Eu tinha acabado de pedir as contas para tentar a sorte como autônomo.

Nada de empreendedor, sou do tempo em que colaborador era empregado, no máximo, funcionário, e “job” era bico, ou trampo, para os mais íntimos.

No começo, as dificuldades eram esperadas, até porque minha esposa tinha acabado de se formar e estava no primeiro emprego pós-diploma. Daríamos um jeito, apertando daqui, segurando de lá, mas era hora desse inadiável investimento no futuro. Um dia, ela não se sentiu muito bem, notou um atraso, fez um exame, fez outro exame e confirmou a gravidez.

www.juicysantos.com.br - não era hora de ter um filho - berço de madeira vazio

Um acidente inesperado, ainda que todo acidente seja inesperado.

Aquele tratamento de semanas antes não foi com a cara do anticoncepcional.

Era hora de repensar tudo. Se queríamos uma vida melhor para o filho ou filha, talvez eu precisasse dar um passo para trás e deixar a vida de autônomo para outra hora, voltando a bater cartão numa empresa com bom convênio e dinheiro na conta todo dia 5 do mês. Minha esposa se apavorou com a possibilidade de mudar tudo antes do previsto. Nos nossos planos, uma gravidez só se encaixava dali a uns cinco anos.

Conversamos com meus pais. Médicos bem estabelecidos na cidade, sabiam com quem falar para garantir um procedimento seguro.

Minha esposa não teve pai. Minha sogra veio ao nosso apartamento e chegamos à conclusão óbvia: não era hora de ter um filho. A decisão já estava tomada, mas prezamos pela transparência com os familiares.

Ela fez questão de dar uma ajuda financeira. Não queria que tirássemos um centavo da minha empreitada e se colocou à disposição para estar com a gente no dia do procedimento. Não vou mentir, fiquei com medo de dar tudo errado, mas era a decisão mais racional.

Fomos cedinho à clínica. Minha esposa, minha sogra e eu. Nada muito diferente dos consultórios da cidade. A diferença mais marcante era o compromisso em cumprir o horário marcado, feito mais difícil que encontrar uma vaga para estacionar. Quando olhei para os lados, vi mulheres sozinhas, olhando para baixo, tentando se esconder não sei bem do quê. Era inacreditável pensar que poderiam ser punidas por decidir o próprio destino.

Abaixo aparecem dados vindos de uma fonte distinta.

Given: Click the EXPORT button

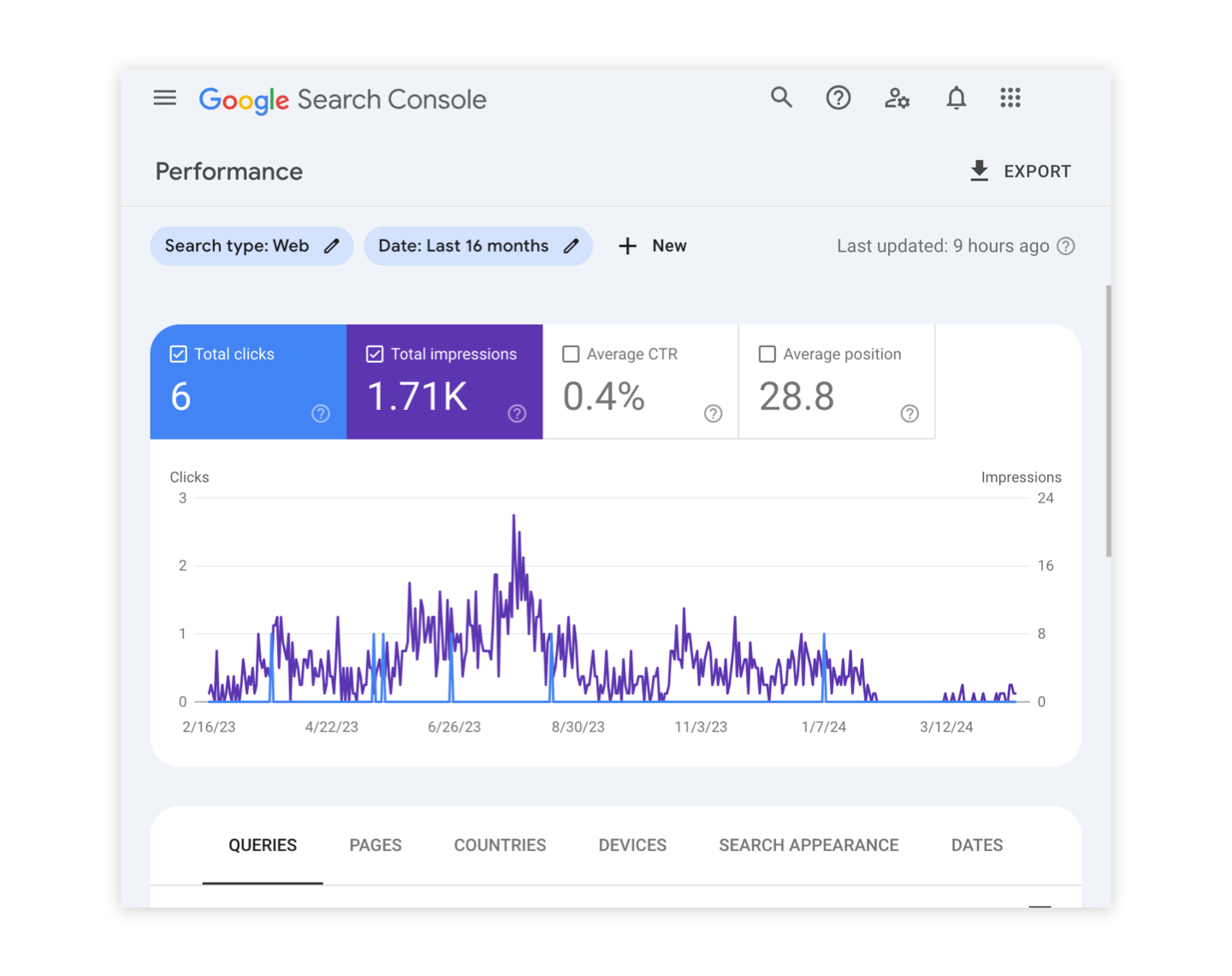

Chamaram minha esposa e ela preferiu entrar com minha sogra, se sentia mais segura com a mãe e eu respeitava isso.

Na volta para casa, tivemos bastante cuidado com o repouso indicado. Sorte a nossa que os chefes dela nem desconfiaram da viagem para resolver problemas de família, compensada no mês seguinte com horas extras.

Quando ouço um revoltado chamando aborto de assassinato, me pergunto se alguém comemora o aniversário contando a data da concepção, não o dia de nascimento. Até hoje, nunca me deparei com postagens de “parabéns pra mim” no Instagram com a legenda “num 3 de fevereiro como este, há 34 anos, fui o espermatozoide vencedor da corrida, cuja largada foi dada por meus queridos pais numa pousada em Angra dos Reis”.

Minha esposa continua naquela empresa e hoje tem cargo de gerência.

Nossa rotina é muito bem combinada. Ela deixa as crianças na escola antes de ir para o serviço e eu vou buscá-las. Como trabalho de casa, fica mais fácil reorganizar o expediente nos dias em que ela precisa ficar até mais tarde. Quando tenho muitas reuniões, não posso sair da frente do laptop e meus pais ou minha sogra dão uma força, buscando os pequenos e trazendo para casa.

Conseguimos seguir muitos dos nossos planos traçados desde o namoro, mas volta e meia o acaso dá as caras.

Na maioria das vezes, conseguimos colocar tudo de volta no lugar.

Infelizmente, nem todo mundo tem a mesma oportunidade de juntar os cacos depois de acidentes.

Somos privilegiados, minha esposa diz.